* [WHAT YOU ARE ASKED TO DO]
Within these entries, which lines include the string "icon"? Copy each one.

* [EXTRACTED ENTRIES]
--- START ---

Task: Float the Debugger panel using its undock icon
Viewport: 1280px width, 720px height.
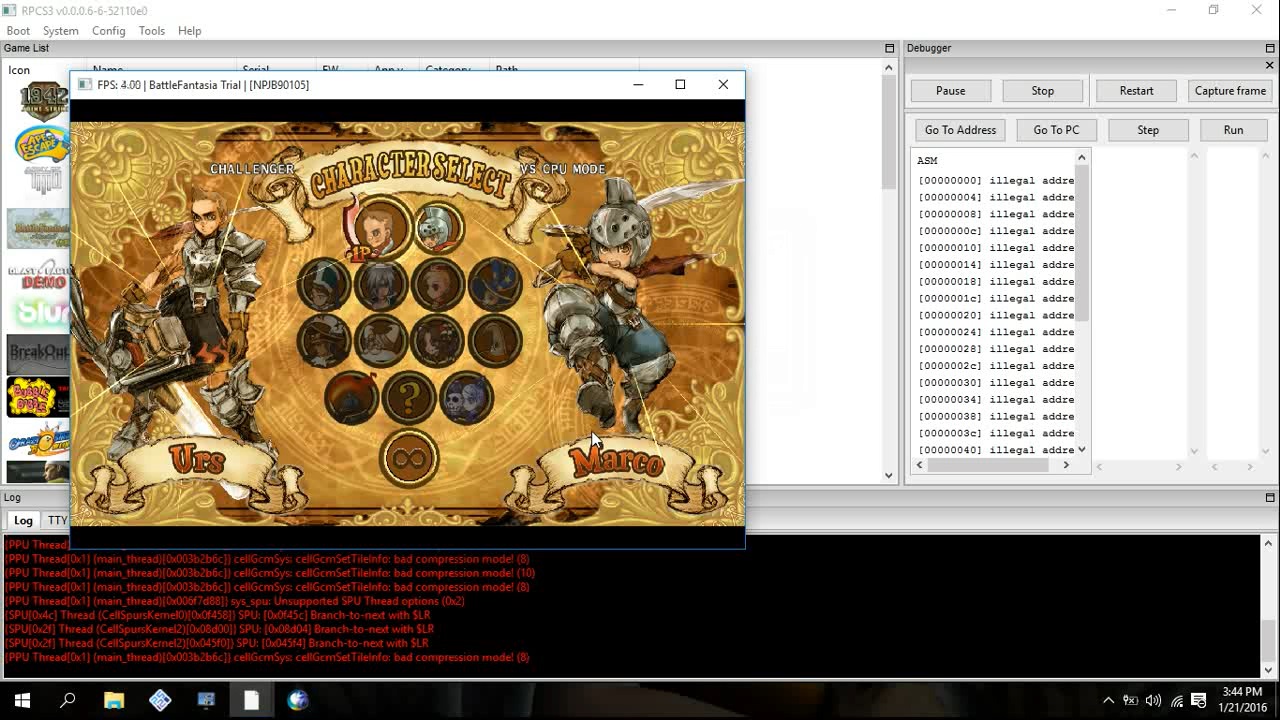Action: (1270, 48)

--- END ---
--- START ---

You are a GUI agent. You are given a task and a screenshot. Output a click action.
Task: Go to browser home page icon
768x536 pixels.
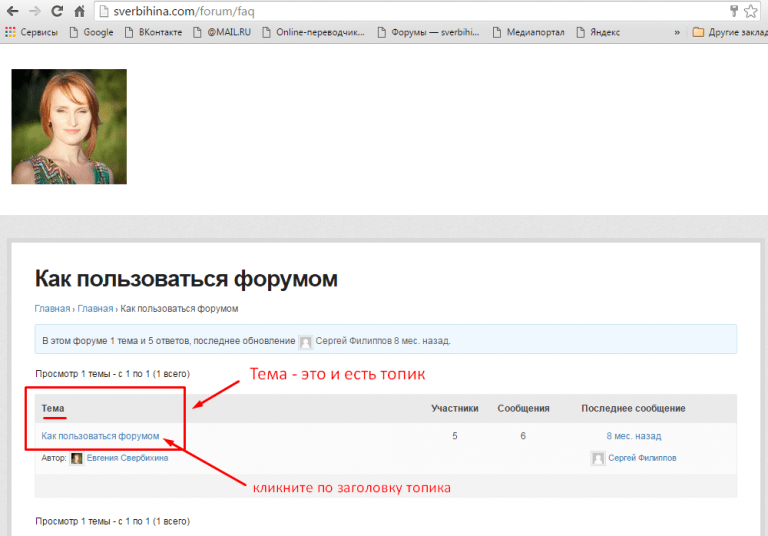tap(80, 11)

--- END ---

* [TASK RESPONSE]
Task: Float the Debugger panel using its undock icon
Task: Go to browser home page icon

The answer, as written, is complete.